Objectif de la tâche: Restituez mot pour mot tout le passage du texte sur l'urbanisme agricole qui va de « Pierre Janin, Architecte » jusqu'à « des ressources complémentaires. ».

Document source:
Dans cette perspective, Pierre et Rémi Janin, architectes, paysagistes et éleveurs, pionniers de l’urbanisme agricole, nous montrent comment retrouver les sols d’Île-de-France et imaginent une typologie de fermes, neuves ou réhabilitées. Les Fermes de Gally, acteur majeur des innovations horticoles, ouvrent les pistes transversales de la valorisation des déchets urbains et de l’énergie fatale de la ville, mais aussi de sa dépollution, et s’attachent à la problématique centrale de l’enseignement et de l’apprentissage. L’écologue Florent Yvert propose de cultiver les espèces « sauvages » et de penser l’architecture de l’habitat et de la mobilité animale. Hugo Christy et Paul Jarquin, promoteurs de constructions exclusivement en bois, envisagent la part sylvicole déterminante dans la réalisation de bâtiments et d’infrastructures. Enfin, Olivier Darné, apiculteur artiste, rappelle et traite de la place essentielle de l’abeille. Autrement dit, tous envisagent un accès général à la culture !

RETROUVER LES SOLS

 

Pierre Janin, Architecte – Master 2 Philosophie, FABRIQUES Architectures Paysages, Architecte Conseil de l’Etat

 

La reconsidération du sol et l’attribution nécessaire d’une valeur d’usage agricole et nourricière engagent à requalifier tous les espaces en portant une attention nouvelle aux lieux. Du croisement entre pratiques urbaines et agricoles émergent des potentiels, des espaces plurifonctionnels développant aussi des ressources complémentaires.

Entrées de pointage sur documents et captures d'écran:
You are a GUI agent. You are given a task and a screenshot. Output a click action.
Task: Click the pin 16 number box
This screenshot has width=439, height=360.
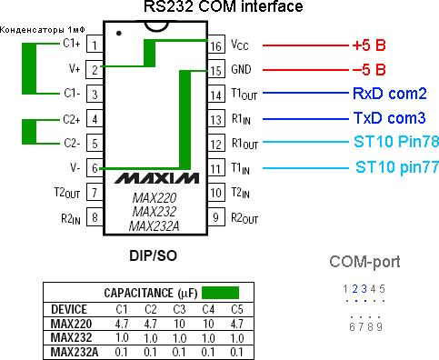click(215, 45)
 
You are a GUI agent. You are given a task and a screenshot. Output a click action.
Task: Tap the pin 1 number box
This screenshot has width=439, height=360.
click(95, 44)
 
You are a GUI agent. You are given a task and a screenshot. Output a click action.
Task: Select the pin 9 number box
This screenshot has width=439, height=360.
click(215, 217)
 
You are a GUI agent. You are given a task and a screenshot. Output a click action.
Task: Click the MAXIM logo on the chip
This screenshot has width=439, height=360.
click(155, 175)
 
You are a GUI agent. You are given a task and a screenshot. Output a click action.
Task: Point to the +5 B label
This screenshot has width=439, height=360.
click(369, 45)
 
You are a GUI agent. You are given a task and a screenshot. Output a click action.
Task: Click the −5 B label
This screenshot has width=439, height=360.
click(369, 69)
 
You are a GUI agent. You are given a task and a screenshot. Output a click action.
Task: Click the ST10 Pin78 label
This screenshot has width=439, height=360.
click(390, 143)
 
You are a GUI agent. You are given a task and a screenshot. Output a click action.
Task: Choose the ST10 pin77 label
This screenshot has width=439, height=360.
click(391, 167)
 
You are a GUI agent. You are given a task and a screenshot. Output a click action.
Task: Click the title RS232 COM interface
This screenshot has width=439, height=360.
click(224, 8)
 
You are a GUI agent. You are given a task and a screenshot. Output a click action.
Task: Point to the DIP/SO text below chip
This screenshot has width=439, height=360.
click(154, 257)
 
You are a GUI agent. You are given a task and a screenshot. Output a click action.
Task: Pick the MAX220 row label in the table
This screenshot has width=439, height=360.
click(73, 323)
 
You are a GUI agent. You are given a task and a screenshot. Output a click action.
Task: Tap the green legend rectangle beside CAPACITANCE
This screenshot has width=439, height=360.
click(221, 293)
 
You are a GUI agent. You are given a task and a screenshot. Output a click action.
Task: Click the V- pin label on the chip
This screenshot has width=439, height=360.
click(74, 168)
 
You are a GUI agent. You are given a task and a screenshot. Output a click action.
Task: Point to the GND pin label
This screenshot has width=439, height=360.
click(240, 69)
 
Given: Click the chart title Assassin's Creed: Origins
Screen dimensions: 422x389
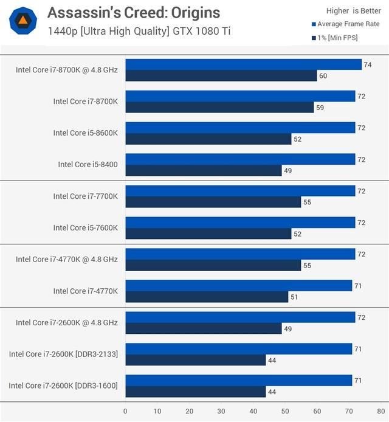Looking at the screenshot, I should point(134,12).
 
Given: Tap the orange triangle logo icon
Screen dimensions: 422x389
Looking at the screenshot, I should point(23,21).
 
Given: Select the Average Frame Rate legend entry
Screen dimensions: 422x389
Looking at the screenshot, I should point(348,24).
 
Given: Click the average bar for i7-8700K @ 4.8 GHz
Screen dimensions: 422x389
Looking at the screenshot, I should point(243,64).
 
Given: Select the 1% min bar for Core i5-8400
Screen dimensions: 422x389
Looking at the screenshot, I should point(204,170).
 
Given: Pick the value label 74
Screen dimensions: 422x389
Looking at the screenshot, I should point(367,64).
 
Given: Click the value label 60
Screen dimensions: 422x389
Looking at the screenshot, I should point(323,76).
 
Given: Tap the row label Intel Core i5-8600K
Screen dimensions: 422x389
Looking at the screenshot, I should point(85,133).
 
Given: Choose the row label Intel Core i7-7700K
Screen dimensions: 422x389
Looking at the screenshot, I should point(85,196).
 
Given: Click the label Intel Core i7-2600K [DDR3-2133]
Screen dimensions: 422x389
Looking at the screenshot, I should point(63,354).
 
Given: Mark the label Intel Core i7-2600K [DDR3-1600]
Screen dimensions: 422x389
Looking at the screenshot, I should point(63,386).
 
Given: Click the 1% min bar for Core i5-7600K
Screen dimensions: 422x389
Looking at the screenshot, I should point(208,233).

Résultat obtenu:
Pierre Janin, Architecte – Master 2 Philosophie, FABRIQUES Architectures Paysages, Architecte Conseil de l’Etat

 

La reconsidération du sol et l’attribution nécessaire d’une valeur d’usage agricole et nourricière engagent à requalifier tous les espaces en portant une attention nouvelle aux lieux. Du croisement entre pratiques urbaines et agricoles émergent des potentiels, des espaces plurifonctionnels développant aussi des ressources complémentaires.